• **Records supplied**:
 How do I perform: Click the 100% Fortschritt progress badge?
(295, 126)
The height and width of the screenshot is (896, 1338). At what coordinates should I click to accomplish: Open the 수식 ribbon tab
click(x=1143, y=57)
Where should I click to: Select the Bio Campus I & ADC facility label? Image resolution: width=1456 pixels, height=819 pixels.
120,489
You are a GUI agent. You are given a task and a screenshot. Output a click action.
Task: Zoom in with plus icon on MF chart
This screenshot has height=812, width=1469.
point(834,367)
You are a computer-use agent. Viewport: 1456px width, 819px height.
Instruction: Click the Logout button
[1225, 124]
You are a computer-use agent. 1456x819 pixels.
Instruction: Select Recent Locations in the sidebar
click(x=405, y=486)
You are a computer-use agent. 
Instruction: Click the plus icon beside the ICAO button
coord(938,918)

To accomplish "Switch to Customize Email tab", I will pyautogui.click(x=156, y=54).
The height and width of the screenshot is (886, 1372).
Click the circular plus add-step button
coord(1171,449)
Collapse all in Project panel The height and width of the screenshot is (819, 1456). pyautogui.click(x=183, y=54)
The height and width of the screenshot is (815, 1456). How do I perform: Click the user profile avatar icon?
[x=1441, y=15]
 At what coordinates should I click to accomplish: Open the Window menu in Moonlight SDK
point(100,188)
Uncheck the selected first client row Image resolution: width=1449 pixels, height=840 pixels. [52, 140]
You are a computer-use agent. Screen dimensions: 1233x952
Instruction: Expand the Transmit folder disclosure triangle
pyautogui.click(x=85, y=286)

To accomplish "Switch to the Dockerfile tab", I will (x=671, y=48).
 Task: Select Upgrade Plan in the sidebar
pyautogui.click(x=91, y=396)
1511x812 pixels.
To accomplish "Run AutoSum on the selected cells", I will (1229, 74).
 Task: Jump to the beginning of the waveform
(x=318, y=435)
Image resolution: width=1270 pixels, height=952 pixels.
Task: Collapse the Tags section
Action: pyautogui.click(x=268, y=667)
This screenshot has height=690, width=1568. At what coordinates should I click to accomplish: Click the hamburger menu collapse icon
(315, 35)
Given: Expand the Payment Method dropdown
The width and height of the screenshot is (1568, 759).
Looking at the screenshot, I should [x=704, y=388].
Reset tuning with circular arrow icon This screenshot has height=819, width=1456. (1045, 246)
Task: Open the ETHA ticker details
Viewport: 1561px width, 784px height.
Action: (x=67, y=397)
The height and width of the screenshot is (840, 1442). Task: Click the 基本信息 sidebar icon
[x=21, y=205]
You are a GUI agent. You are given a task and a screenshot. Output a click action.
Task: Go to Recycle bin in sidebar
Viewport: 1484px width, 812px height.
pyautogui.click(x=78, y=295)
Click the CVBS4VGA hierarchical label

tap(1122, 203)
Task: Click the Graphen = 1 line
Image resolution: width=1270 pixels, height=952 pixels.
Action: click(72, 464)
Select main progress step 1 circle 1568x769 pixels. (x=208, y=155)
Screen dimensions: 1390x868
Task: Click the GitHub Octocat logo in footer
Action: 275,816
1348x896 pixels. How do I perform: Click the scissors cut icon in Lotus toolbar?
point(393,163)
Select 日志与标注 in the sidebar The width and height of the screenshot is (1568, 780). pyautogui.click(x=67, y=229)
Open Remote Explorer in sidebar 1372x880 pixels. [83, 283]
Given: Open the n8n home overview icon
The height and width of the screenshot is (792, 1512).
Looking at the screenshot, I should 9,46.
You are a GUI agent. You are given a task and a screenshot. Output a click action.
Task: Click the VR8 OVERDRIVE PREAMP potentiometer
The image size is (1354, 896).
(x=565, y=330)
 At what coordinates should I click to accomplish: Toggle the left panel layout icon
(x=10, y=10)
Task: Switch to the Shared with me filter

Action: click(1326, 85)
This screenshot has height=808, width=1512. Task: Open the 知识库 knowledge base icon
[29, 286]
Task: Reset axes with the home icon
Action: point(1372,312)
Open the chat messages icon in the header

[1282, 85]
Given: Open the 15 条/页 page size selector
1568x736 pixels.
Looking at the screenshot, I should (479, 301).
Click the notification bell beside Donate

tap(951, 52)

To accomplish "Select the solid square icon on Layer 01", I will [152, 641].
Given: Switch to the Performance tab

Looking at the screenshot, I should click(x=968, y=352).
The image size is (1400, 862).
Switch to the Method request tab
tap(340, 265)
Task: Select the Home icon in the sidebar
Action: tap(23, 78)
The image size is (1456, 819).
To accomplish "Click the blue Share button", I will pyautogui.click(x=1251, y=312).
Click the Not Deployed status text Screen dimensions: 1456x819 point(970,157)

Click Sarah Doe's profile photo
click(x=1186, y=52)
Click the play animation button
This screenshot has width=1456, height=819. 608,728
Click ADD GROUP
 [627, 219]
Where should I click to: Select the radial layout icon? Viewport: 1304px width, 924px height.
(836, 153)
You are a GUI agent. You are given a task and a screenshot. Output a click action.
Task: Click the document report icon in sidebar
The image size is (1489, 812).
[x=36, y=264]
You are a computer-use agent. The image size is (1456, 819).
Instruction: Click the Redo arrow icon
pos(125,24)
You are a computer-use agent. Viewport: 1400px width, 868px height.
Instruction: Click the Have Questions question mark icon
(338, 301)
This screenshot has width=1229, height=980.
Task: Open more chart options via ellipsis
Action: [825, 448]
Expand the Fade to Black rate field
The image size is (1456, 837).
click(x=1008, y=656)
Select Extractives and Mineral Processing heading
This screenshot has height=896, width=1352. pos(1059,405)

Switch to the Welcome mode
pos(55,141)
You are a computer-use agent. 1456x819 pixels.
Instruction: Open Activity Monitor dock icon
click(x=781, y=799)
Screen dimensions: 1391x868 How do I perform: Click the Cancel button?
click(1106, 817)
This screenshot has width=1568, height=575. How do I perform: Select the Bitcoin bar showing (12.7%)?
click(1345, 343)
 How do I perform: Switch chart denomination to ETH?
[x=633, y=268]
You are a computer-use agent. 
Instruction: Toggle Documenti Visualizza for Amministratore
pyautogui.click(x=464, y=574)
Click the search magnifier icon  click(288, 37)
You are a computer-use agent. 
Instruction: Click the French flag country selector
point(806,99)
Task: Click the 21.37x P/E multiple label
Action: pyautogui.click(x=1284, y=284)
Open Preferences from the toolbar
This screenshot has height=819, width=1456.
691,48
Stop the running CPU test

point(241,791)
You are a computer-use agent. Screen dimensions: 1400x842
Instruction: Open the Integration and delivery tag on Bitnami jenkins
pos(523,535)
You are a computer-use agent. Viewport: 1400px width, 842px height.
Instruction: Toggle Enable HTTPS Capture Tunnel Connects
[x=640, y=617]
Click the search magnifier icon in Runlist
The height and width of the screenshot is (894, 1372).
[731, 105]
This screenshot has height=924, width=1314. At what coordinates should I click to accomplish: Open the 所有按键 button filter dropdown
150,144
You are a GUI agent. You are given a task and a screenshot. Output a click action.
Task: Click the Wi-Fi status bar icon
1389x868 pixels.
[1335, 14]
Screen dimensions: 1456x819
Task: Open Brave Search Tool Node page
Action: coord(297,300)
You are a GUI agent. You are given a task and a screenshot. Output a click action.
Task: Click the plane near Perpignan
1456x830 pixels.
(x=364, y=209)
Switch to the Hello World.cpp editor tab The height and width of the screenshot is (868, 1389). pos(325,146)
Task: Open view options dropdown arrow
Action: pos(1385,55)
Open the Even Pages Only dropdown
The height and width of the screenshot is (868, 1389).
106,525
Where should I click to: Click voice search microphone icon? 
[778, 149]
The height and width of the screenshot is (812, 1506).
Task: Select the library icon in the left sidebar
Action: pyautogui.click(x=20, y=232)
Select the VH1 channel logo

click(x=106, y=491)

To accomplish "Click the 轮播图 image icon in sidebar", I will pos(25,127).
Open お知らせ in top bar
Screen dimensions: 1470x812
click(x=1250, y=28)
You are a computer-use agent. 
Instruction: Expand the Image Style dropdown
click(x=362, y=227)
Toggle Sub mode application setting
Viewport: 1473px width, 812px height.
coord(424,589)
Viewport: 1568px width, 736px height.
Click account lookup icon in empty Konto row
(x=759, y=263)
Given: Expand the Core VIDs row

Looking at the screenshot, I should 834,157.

• **The problem**:
Which lines above hold the string "selected"? Please copy all of them.

• **Written response**:
Uncheck the selected first client row Image resolution: width=1449 pixels, height=840 pixels. [52, 140]
To accomplish "Run AutoSum on the selected cells", I will (1229, 74).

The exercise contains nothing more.